I disabled the GPU right after booting with the following commands:
nvidia-smi -i 00000000:0F:00.0 -pm 0
nvidia-smi drain -p 0000:0F:00.0 -m 1
However, after about 10 minutes the GPU temperature still rises above 80 °C whereby the other 3 GPUs stay at 40-45 °C.
After some time even nvidia-smi fails to get information from the GPU with the following error:
Unable to determine the device handle for GPU0000:0F:00.0: Unknown Error
The kernel log is full with the following lines:
[ 1259.227028] NVRM: Xid (PCI:0000:07:00): 74, pid='<unknown>', name=<unknown>, NVLink: Failed to train link 0 to remote PCI:0000:0f:00
[ 1259.227047] NVRM: Xid (PCI:0000:07:00): 74, pid='<unknown>', name=<unknown>, NVLink: Failed to train link 1 to remote PCI:0000:0f:00
[ 1259.227219] NVRM: Xid (PCI:0000:08:00): 74, pid='<unknown>', name=<unknown>, NVLink: Failed to train link 2 to remote PCI:0000:0f:00
[ 1259.227294] NVRM: Xid (PCI:0000:0e:00): 74, pid='<unknown>', name=<unknown>, NVLink: Failed to train link 3 to remote PCI:0000:0f:00
I assume the GPU just died. Is there a way to remove it from the main board, or is there a way to disable the PCIe slot where it is connected to?

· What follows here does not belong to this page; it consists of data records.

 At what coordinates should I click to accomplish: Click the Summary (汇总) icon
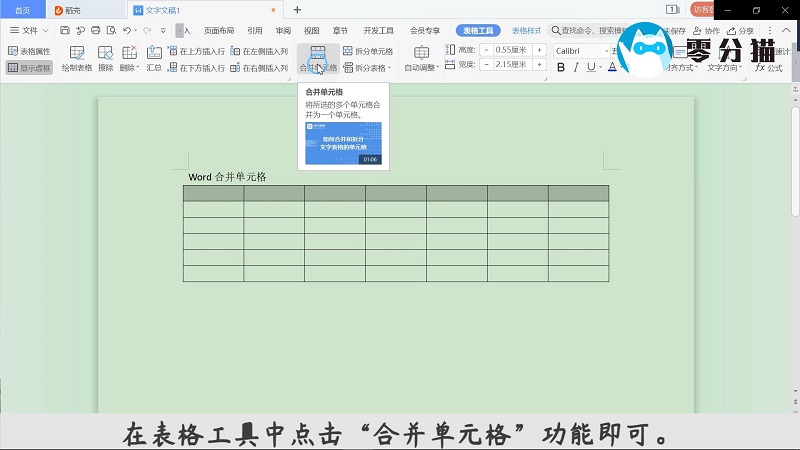(154, 57)
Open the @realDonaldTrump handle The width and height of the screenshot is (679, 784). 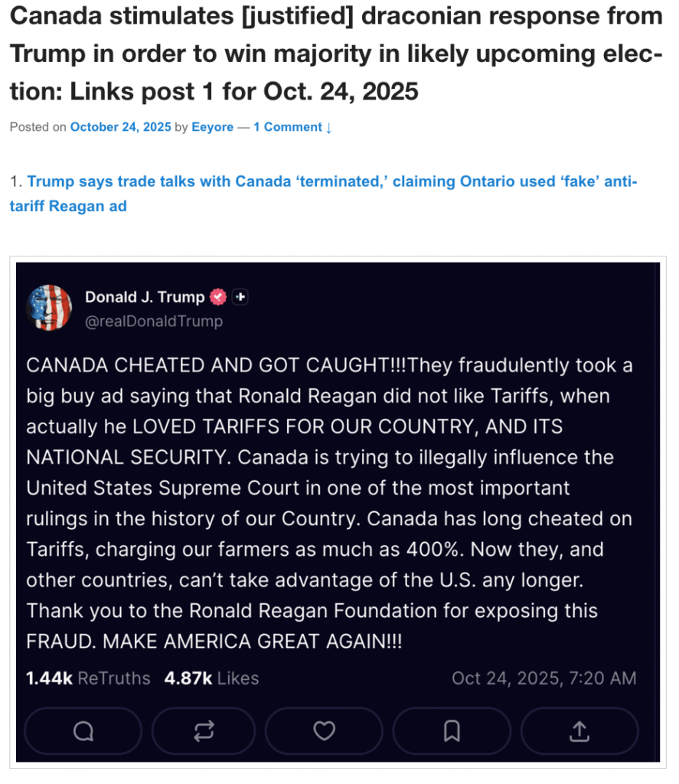click(154, 321)
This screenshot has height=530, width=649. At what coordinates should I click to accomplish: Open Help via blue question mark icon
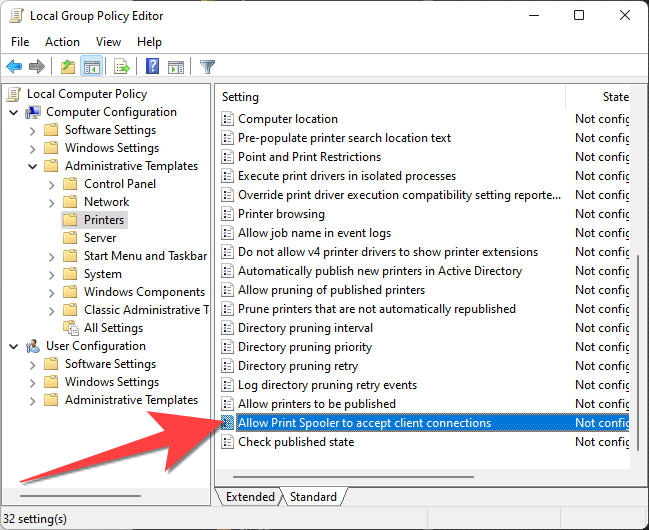152,67
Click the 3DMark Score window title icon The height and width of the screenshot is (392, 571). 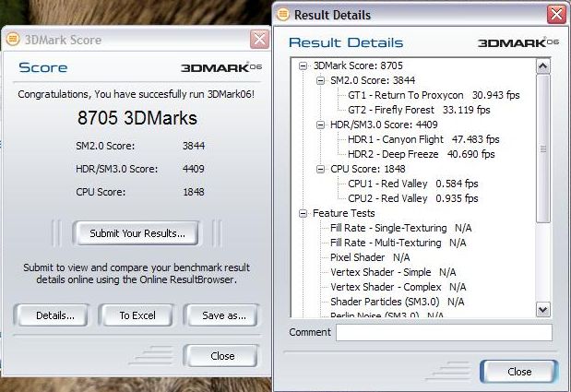pyautogui.click(x=12, y=40)
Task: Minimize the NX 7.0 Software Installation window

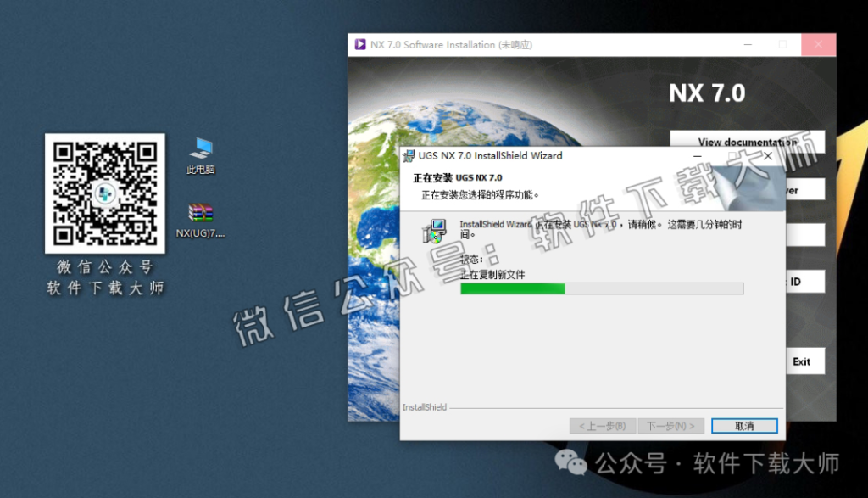Action: (x=746, y=45)
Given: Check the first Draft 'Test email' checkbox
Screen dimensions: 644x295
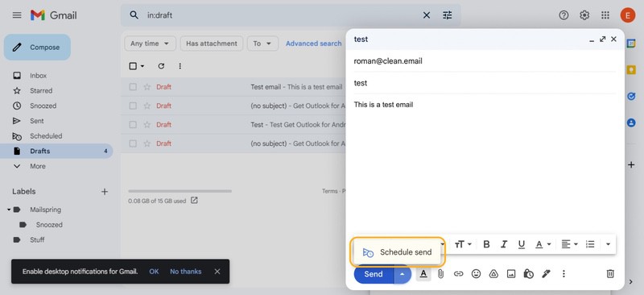Looking at the screenshot, I should click(133, 87).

For me it is not obvious how to remove one of the GPUs because all 4 GPUs are stacked together somehow and I am afraid to cause even more damage.
I couldn’t find some kind of service guide that explains how to replace a faulty GPU.
Unfortunately just removing the power connectors of the GPU does not work because the system refuses to boot if it detects a GPU in the PCIe slot that does not have the power cables connected.
Any help is highly appreciated.
Best regards,
Daniel
This video helped me to understand how the GPUs are attached together and I was finally able to remove the faulty GPU :)
Now I am wondering if I can simply detach the water cooling tubes or would this
damage the water cooling circuit?
Hi, Can you share more on how you removed one GPU? especially how to remove the nvlink bridge and cooling tube?
Hi, sure.
NVLink bridge:
After removing all screws, you can simply pull the whole block horizontally towards you.
The bridge consists of a PCB with 4 PCIe like connectors which connect all the GPUs together.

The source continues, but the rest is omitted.